BEGIN Given passage

The Game Show Forum > The Big Board
Game Show “What If:” Wheel of Fortune
steveleb:
The reason those earlier syndication deals didn’t happen is that their respective executives ran the idea up the flagpole with their clients in the top markets and got a tepid response. To them, the show was meh and had zero promotability. Plus neither shop was particularly strong on first run, which was crucial to leveraging new shows into opportunistic time slots.
And without the daytime version continuing the production cost nut they would have needed to cover was not very likely to have been met in year one. From my own knowledge of how the math worked on 100k pyramid we needed to hit only about 80 per cent of what a standalone project would have required, including barter. In 1980 barter was not yet a factor. Again, this worked against Wheel.
A decent parallel to look at is $50,000 Pyramid, which in the latter stages of its ABC run was in the same run had similarly modest ratings to Wheel. Even with Dick and celebrities they could only get an ad agency distribution company to take the risk. There was no startup cost since the set was never struck. The best time slots they could muster in top markets was daytime on two Tribune stations and a handful of early fringes on midsize affiliates—and that’s with failures like Truth in November that stations were motivated to replace.
Simply put, a cancelled Wheel looking to move to first run strip in 1980 likely never gets greenlit, and I don’t believe the opportunity for an upstart like King to resurrect it ever occurs.

END Given passage
BEGIN Dataset excerpts

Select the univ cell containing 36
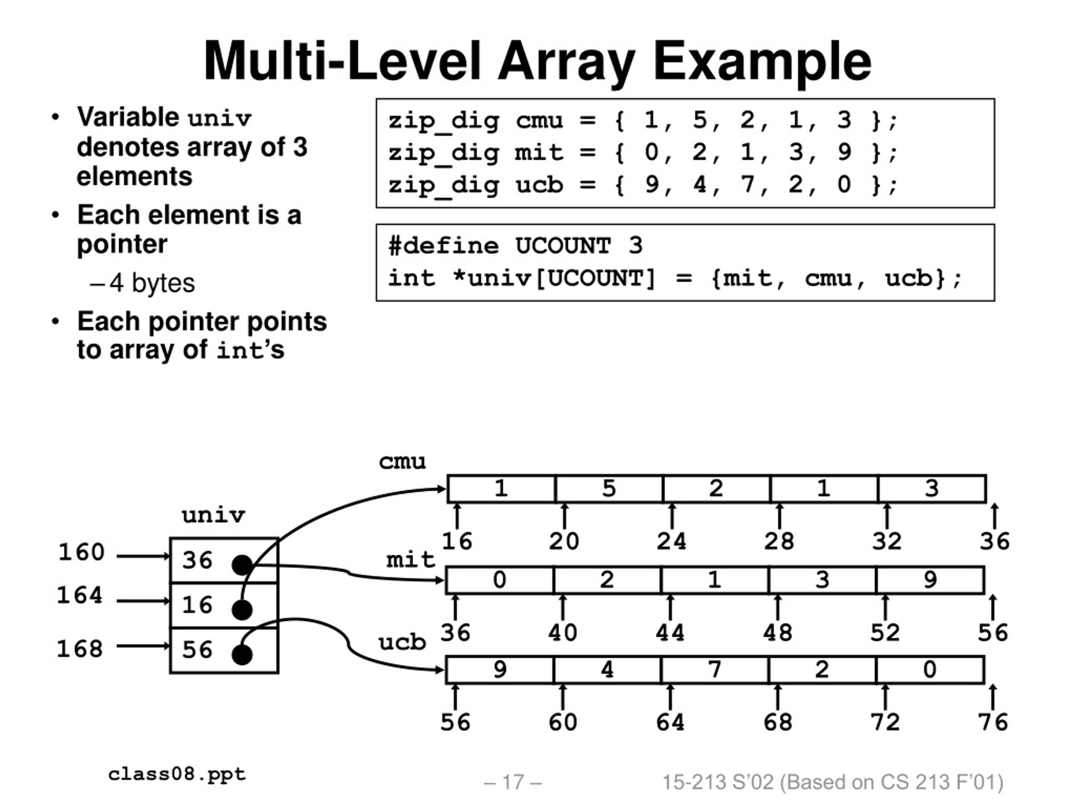point(224,560)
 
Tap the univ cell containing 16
point(224,605)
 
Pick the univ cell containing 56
point(224,650)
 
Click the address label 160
point(81,552)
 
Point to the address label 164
point(80,596)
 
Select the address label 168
point(80,649)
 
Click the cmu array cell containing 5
point(609,488)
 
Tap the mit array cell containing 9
point(930,580)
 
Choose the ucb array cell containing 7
point(715,670)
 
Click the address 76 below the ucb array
point(993,723)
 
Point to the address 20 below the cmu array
point(564,541)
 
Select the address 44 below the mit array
point(670,633)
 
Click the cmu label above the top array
point(402,462)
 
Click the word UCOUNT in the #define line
point(563,245)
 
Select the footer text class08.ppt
point(177,774)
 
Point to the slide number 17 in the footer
point(513,782)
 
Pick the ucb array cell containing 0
point(930,670)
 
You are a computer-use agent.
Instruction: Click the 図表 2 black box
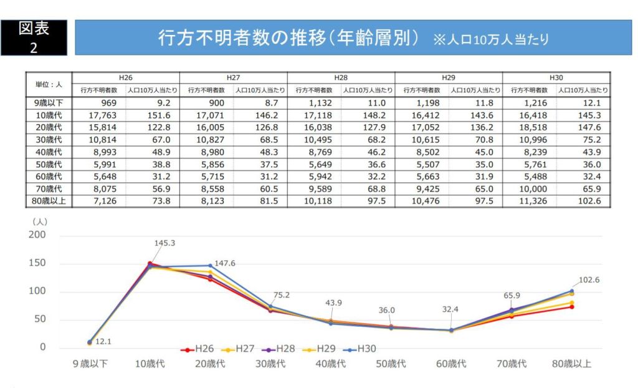(34, 37)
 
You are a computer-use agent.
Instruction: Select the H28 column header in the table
(341, 77)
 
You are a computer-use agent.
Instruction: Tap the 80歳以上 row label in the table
(49, 201)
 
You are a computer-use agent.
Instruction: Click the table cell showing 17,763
(100, 115)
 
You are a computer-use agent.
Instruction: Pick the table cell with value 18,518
(530, 128)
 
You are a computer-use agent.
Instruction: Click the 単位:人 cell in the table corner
(49, 84)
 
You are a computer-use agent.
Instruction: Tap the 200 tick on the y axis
(37, 235)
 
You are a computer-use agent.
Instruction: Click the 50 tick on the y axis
(39, 319)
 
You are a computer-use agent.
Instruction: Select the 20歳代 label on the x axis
(211, 364)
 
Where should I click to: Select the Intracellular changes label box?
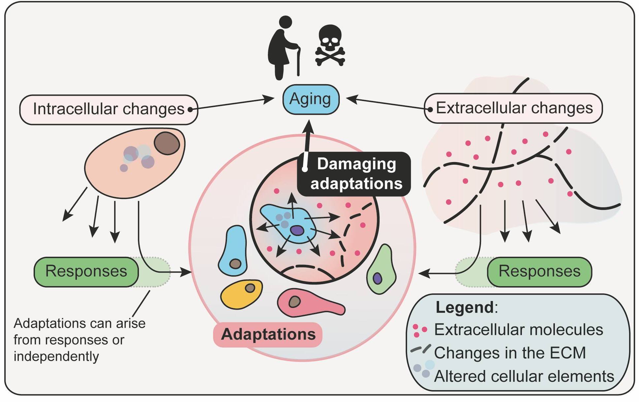pos(109,110)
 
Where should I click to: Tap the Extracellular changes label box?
pos(513,108)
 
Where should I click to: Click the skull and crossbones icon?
pos(330,46)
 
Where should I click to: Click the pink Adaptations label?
pos(268,334)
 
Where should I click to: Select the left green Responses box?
pos(86,272)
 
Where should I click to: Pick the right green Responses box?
pos(539,272)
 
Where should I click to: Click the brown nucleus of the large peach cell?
pos(167,143)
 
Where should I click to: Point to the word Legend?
pos(464,307)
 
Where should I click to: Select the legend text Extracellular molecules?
pos(518,330)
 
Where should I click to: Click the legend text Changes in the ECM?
pos(510,353)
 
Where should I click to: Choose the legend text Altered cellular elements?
pos(524,376)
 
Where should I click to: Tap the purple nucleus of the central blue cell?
pos(297,230)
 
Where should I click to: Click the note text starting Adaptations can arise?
pos(79,340)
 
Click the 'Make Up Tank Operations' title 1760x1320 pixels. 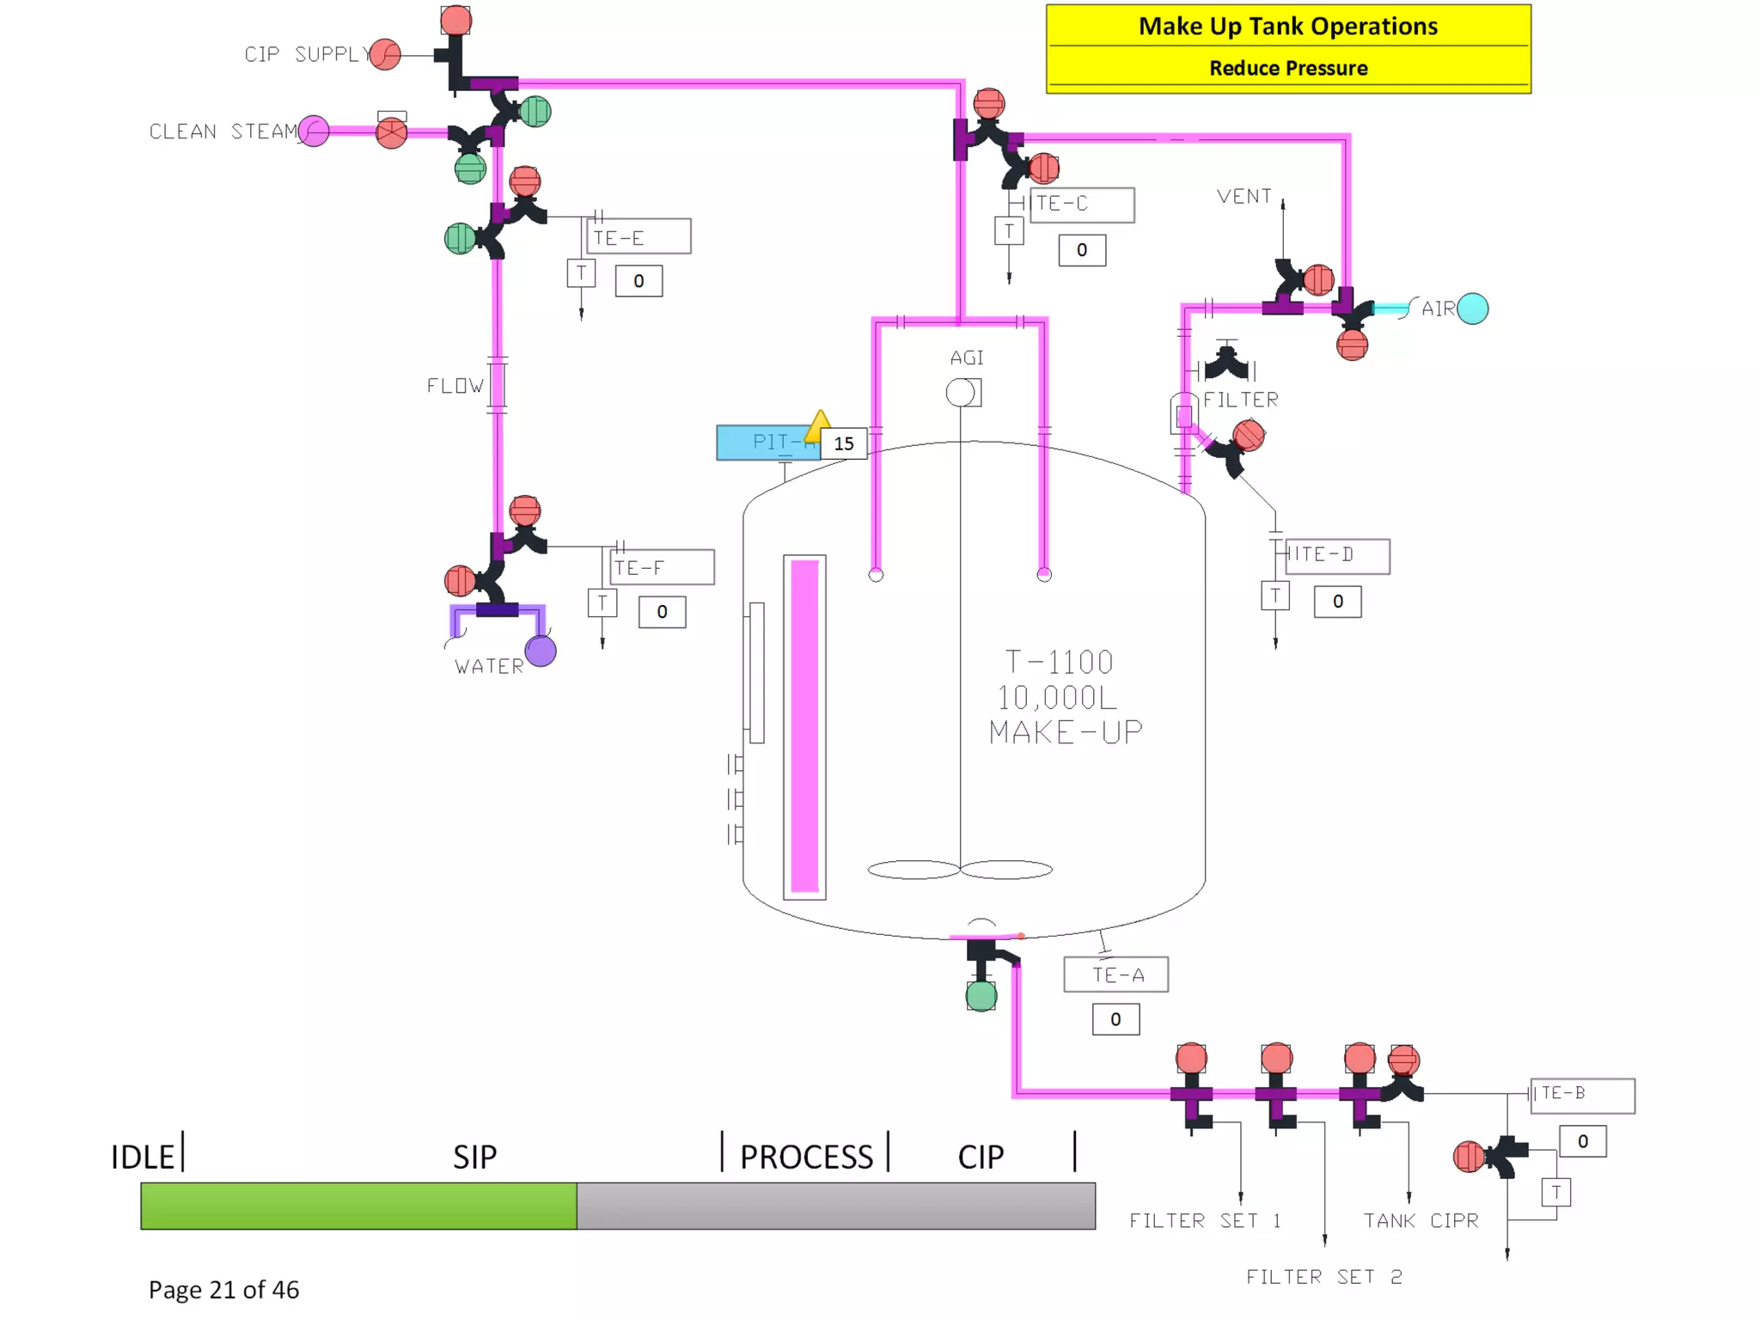click(x=1287, y=27)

END Dataset excerpts

» **Instruction**
Reproduce the whole Wheel of Fortune forum post word for word. These records are unrelated to the forum post and stand on their own.

» **Written reply**
The Game Show Forum > The Big Board
Game Show “What If:” Wheel of Fortune
steveleb:
The reason those earlier syndication deals didn’t happen is that their respective executives ran the idea up the flagpole with their clients in the top markets and got a tepid response. To them, the show was meh and had zero promotability. Plus neither shop was particularly strong on first run, which was crucial to leveraging new shows into opportunistic time slots.
And without the daytime version continuing the production cost nut they would have needed to cover was not very likely to have been met in year one. From my own knowledge of how the math worked on 100k pyramid we needed to hit only about 80 per cent of what a standalone project would have required, including barter. In 1980 barter was not yet a factor. Again, this worked against Wheel.
A decent parallel to look at is $50,000 Pyramid, which in the latter stages of its ABC run was in the same run had similarly modest ratings to Wheel. Even with Dick and celebrities they could only get an ad agency distribution company to take the risk. There was no startup cost since the set was never struck. The best time slots they could muster in top markets was daytime on two Tribune stations and a handful of early fringes on midsize affiliates—and that’s with failures like Truth in November that stations were motivated to replace.
Simply put, a cancelled Wheel looking to move to first run strip in 1980 likely never gets greenlit, and I don’t believe the opportunity for an upstart like King to resurrect it ever occurs.